Scheduler preemption. This mechanism is well-suited to temporary preemptions where the same goroutine will resume after the preemption because we don‘t need to save the full register state and can rely on the existing signal return path to restore the full register state. This applies to all GC-related preemptions, but it’s not as well suited to permanent preemption performed by the scheduler. However, we could still build on this mechanism. For example, since most of the time goroutines self-preempt, we only need to save the full signal state in the uncommon case, so the g could contain a pointer to its full saved state that's only used after a forced preemption. Restoring the full signal state could be done by either writing the architecture-dependent code to restore the full register set (a beefed-up runtime.gogo), or by self-signaling, swapping in the desired context, and letting the OS restore the full register set.

Targeting and resuming. In contrast with fault-based loop preemption, signaled preemption can be targeted at a specific thread and can immediately resume. Thread-targeting is a little different from cooperative preemption, which is goroutine-targeted. However, in many cases this is actually better, since targeting goroutines for preemption is racy and hence requires retry loops that can add significantly to STW time. Taking advantage of this for stack scanning will require some restructuring of how we track GC roots, but the result should eliminate the blocking retry loop we currently use.

Non-pointer pointers. This has the potential to expose incorrect uses of unsafe.Pointer for transiently storing non-pointers. Such uses are a clear violation of the unsafe.Pointer rules, but they may happen (especially in, for example, cgo-using code).



Rather than making an effort to be able to stop at any instruction, the compiler could emit metadata for safe-points only at back-edges and the runtime could use hardware single-stepping support to advance the thread to a safe-point (or a point where the compiler has provided a branch to reach a safe-point, like in the current loop preemption approach). This works (somewhat surprisingly), but thoroughly bamboozles debuggers since both the debugger and the operating system assume the debugger owns single-stepping, not the process itself. This would also require the compiler to provide register flushing stubs for these safe-points, which increases code size (and hence instruction cache pressure) as well as stack size, much like cooperative loop preemption. However, unlike cooperative loop preemption, this approach would have no effect on mainline code size or performance.

Jump rewriting

We can solve the problems of single-stepping by instead rewriting the next safe-point jump instruction after the interruption point to jump to a preemption path and resuming execution like usual. To make this easy, the compiler could leave enough room (via padding NOPs) so only the jump target needs to be modified.

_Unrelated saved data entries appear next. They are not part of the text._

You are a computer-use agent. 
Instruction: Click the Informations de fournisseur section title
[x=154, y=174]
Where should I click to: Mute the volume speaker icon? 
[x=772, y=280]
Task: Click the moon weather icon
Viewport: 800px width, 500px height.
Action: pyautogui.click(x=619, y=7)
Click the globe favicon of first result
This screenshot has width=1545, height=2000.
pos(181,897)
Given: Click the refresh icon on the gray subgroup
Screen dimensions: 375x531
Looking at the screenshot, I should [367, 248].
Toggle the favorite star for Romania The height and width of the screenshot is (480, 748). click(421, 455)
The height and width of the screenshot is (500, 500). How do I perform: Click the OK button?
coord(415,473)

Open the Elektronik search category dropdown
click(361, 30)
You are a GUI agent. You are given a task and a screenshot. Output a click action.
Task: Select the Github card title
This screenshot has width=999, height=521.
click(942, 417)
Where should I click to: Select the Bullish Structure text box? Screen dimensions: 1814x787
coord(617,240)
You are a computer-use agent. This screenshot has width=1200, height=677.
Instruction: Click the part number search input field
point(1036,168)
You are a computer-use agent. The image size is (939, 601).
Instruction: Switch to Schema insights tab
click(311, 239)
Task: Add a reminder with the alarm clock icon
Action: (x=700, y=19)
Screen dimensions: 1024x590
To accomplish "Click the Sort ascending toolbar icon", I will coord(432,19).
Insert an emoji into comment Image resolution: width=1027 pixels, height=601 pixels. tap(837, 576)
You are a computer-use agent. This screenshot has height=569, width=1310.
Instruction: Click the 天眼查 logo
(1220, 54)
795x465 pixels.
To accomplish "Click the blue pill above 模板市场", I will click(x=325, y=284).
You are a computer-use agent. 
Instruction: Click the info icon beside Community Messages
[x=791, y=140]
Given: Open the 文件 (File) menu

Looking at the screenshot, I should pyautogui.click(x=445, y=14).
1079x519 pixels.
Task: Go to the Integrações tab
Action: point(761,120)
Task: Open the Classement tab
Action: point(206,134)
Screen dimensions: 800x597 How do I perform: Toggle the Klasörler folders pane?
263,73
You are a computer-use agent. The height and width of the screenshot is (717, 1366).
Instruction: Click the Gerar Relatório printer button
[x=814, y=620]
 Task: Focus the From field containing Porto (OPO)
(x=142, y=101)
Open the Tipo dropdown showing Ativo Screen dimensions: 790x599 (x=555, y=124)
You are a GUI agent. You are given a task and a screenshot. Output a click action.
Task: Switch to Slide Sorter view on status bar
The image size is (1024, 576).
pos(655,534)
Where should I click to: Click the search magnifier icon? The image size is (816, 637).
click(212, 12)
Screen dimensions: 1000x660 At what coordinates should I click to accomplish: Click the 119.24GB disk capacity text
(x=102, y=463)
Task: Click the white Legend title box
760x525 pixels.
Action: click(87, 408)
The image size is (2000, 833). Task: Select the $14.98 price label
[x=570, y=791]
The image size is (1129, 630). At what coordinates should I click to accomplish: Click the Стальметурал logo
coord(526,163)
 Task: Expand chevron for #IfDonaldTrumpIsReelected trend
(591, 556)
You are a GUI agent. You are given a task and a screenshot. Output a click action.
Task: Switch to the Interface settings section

This approach has the usual drawbacks of modifiable code. It‘s a security risk, it breaks text page sharing, and simply isn’t allowed on iOS. It also can't target an individual goroutine (since another goroutine could be executing the same code) and may have odd interactions with concurrent execution on other cores.

Out-of-line execution

A further alternative in the same vein, but that doesn't require modifying existing text is out-of-line execution. In this approach, the signal handler relocates the instruction stream from the interruption point to the next safe-point jump into a temporary buffer, patches it to jump into the runtime at the end, and resumes execution in this relocated sequence.

This solves most of the problems with single-stepping and jump rewriting, but is quite complex to implement and requires substantial implementation effort for each platform. It also isn't allowed on iOS.

There is precedent for this sort of approach. For example, when Linux uprobes injects an INT3, it relocates the overwritten instructions into an “execute out-of-line” area to avoid the usual problems with resuming from an INT3 instruction. The implementation is surprisingly simple given the complexity of the x86 instruction encoding, but is still quite complex.